*** Block opens ***
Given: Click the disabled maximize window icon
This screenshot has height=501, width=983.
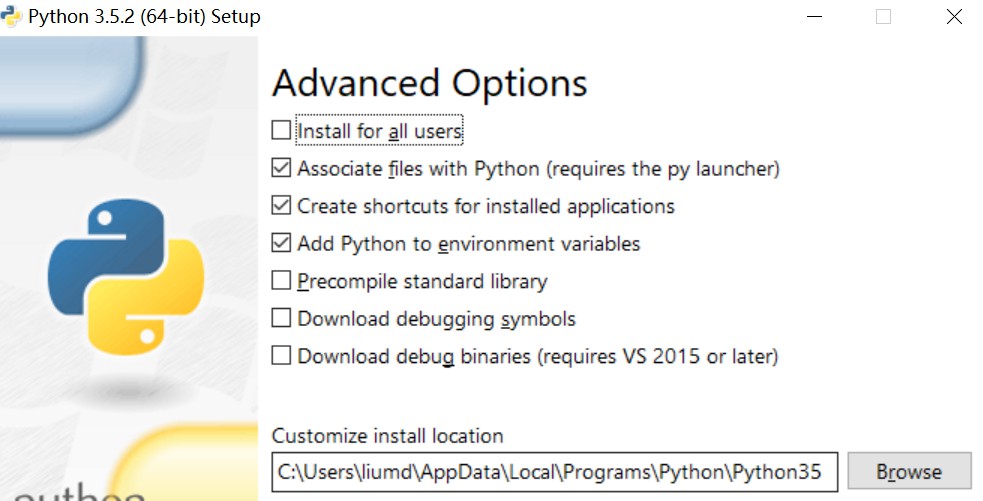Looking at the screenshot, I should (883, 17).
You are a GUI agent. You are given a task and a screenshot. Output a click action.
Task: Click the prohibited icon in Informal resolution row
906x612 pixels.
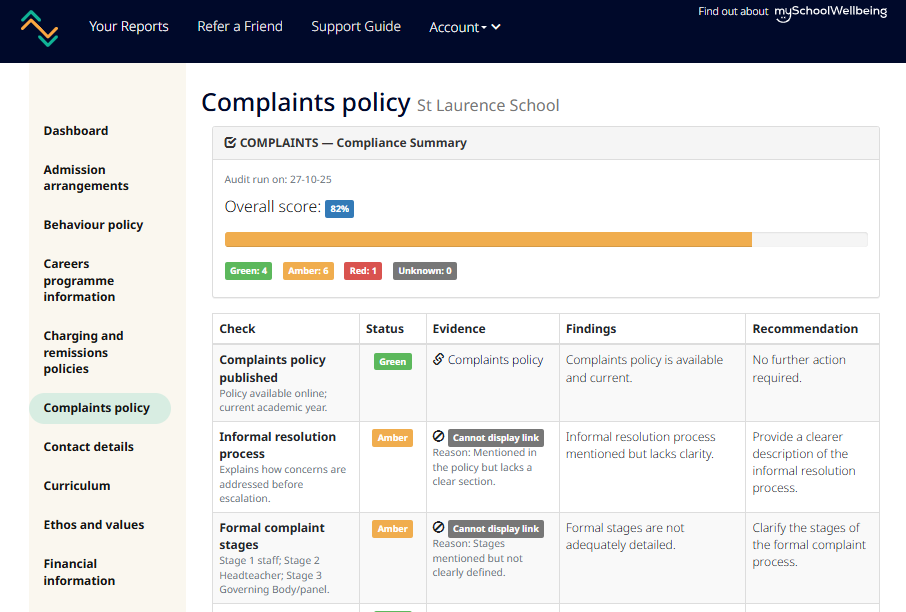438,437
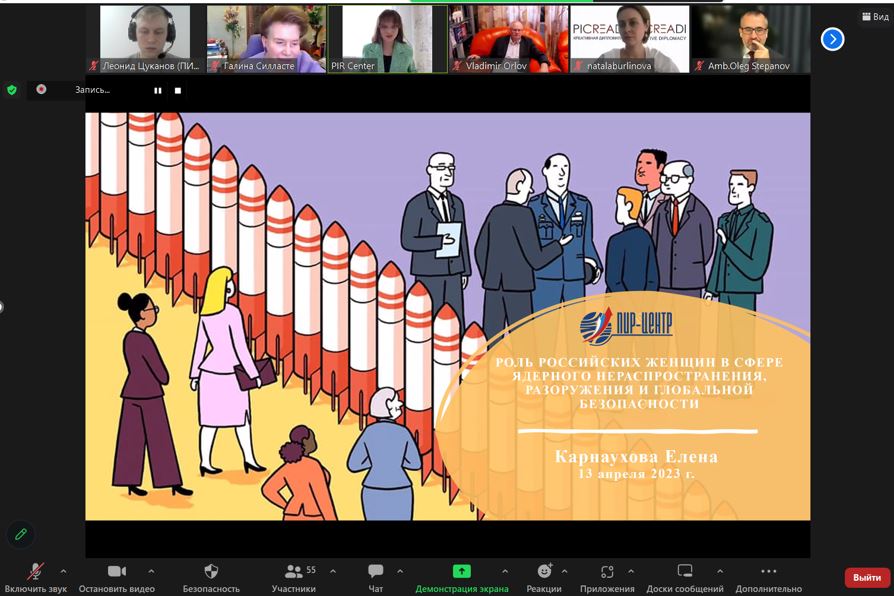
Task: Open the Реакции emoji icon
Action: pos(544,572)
*** Block closes ***
*** Block opens ***
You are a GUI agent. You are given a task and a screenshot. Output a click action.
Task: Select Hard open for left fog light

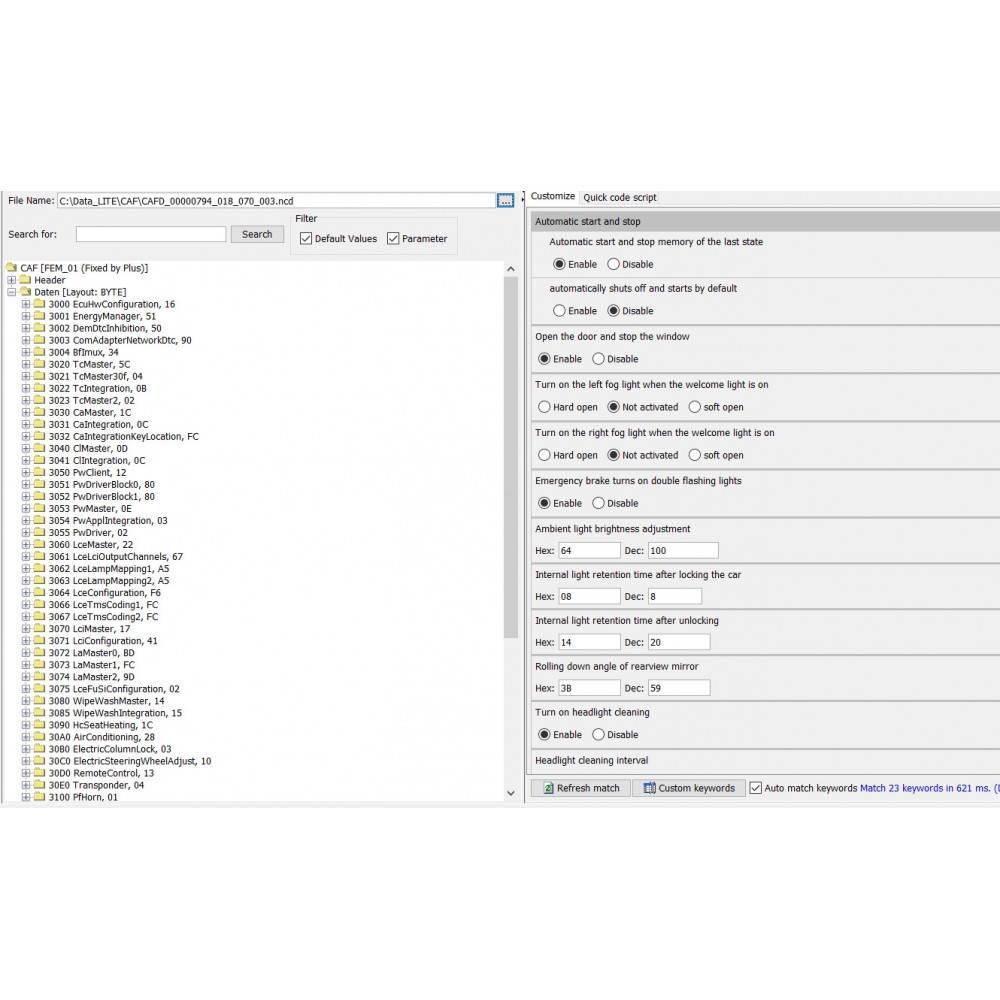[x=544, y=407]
*** Block closes ***
__EXERCISE AIM__
In the data above, find the line with "Given: Click the" and the line with "Task: Click the". Please copy exactly those two lines and every line between them, but not the pictures.

__EXPECTED ANSWER__
Given: Click the disabled maximize window icon
This screenshot has height=501, width=983.
Looking at the screenshot, I should (883, 17).
You are a GUI agent. You are given a task and a screenshot. Output a click action.
Task: Click the prohibited icon in Informal resolution row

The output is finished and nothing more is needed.